_Information supplied_
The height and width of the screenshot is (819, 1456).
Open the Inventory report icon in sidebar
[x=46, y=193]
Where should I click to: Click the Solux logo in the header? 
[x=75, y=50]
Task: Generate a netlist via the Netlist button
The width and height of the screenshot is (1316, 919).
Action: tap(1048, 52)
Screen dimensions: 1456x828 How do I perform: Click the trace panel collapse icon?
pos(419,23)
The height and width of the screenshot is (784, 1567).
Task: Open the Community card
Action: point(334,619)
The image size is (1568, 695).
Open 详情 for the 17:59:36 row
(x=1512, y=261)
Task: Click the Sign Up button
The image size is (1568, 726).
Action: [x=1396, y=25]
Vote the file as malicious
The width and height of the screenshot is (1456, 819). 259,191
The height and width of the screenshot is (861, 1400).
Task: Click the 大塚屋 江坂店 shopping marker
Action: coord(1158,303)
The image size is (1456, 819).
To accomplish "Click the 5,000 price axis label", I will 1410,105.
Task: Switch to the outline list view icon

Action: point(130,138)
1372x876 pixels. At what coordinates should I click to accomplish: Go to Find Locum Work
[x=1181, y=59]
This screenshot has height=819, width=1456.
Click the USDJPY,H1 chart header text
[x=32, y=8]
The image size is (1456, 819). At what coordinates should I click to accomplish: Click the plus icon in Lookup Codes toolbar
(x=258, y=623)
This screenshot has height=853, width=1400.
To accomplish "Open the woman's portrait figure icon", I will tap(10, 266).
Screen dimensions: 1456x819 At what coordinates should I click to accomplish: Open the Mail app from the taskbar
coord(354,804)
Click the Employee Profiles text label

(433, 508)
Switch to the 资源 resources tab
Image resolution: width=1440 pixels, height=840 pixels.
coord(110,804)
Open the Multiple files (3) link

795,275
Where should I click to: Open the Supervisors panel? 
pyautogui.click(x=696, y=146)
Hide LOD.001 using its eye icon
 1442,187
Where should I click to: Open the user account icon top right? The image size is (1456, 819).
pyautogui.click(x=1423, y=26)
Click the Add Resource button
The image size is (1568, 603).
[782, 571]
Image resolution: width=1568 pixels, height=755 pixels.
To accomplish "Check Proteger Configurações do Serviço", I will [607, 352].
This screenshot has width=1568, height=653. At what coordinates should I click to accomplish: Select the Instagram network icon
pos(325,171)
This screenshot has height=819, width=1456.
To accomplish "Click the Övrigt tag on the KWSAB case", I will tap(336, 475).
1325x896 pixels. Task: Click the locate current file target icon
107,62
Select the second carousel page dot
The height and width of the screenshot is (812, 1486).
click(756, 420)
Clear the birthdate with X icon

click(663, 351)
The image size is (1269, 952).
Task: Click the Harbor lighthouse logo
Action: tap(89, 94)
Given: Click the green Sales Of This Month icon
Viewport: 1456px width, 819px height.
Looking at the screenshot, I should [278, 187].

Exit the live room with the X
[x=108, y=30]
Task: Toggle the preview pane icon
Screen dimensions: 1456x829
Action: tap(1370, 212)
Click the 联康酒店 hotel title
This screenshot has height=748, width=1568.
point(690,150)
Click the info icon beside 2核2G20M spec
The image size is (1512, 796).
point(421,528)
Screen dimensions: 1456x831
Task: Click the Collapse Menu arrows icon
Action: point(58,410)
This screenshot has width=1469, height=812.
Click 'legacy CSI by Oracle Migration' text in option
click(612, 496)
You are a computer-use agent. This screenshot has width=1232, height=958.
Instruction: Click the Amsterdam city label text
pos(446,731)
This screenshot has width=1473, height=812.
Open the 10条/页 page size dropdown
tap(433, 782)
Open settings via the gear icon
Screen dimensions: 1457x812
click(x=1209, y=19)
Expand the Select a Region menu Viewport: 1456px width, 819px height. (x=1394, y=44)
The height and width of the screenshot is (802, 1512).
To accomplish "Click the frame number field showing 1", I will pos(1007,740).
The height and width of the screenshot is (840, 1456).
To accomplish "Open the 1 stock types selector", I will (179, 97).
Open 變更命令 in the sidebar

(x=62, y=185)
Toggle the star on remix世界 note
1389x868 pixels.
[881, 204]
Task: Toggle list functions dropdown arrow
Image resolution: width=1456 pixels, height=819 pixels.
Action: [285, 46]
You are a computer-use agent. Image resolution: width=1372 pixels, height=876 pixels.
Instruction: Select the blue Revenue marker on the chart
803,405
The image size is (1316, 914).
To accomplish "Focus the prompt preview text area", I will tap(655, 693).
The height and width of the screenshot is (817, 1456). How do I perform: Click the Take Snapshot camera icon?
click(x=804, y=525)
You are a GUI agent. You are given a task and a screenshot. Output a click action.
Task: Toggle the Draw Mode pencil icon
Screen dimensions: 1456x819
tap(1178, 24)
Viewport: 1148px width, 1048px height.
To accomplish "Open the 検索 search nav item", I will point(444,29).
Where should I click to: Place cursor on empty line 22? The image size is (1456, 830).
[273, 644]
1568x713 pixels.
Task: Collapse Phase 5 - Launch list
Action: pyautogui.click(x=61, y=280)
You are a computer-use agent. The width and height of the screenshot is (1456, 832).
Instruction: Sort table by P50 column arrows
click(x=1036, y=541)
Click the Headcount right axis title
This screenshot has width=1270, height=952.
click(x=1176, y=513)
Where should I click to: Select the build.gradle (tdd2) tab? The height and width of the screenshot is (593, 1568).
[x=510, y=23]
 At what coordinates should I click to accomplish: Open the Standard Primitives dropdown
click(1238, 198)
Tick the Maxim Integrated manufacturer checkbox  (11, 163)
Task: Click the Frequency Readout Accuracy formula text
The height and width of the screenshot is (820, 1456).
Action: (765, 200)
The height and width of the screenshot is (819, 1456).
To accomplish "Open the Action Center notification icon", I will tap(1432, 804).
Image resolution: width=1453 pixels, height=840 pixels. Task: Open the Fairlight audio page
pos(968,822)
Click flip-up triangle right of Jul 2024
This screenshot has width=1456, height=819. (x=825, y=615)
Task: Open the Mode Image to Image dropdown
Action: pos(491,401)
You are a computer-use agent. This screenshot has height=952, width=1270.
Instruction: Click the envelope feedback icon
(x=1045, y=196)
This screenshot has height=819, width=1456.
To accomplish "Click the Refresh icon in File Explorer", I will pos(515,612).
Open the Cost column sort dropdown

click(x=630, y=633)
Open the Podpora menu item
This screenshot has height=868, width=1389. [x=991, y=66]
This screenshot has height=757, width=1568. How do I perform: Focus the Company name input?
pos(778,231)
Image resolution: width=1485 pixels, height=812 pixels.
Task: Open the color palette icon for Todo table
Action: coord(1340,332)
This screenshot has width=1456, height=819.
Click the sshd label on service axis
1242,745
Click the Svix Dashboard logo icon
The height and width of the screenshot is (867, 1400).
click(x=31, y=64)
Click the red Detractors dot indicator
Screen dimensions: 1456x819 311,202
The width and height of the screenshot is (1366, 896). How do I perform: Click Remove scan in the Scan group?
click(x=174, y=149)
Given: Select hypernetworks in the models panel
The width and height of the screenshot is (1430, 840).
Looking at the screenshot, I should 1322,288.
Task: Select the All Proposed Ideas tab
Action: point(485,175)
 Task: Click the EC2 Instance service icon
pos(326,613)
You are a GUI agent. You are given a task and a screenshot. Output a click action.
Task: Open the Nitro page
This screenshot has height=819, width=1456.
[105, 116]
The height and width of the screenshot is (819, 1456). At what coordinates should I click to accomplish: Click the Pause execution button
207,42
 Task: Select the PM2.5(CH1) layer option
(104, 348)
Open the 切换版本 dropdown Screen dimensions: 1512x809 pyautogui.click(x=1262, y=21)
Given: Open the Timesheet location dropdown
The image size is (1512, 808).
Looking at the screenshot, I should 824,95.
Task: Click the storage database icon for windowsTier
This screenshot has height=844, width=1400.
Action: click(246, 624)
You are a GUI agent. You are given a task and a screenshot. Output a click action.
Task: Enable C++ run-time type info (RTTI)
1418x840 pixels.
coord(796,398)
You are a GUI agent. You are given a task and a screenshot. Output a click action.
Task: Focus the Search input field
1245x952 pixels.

_Aim of the exercise_
Your response should contain each line of the listing in which the word "field" occurs.

_Result below_
To accomplish "Click the frame number field showing 1", I will pos(1007,740).
Task: Focus the Search input field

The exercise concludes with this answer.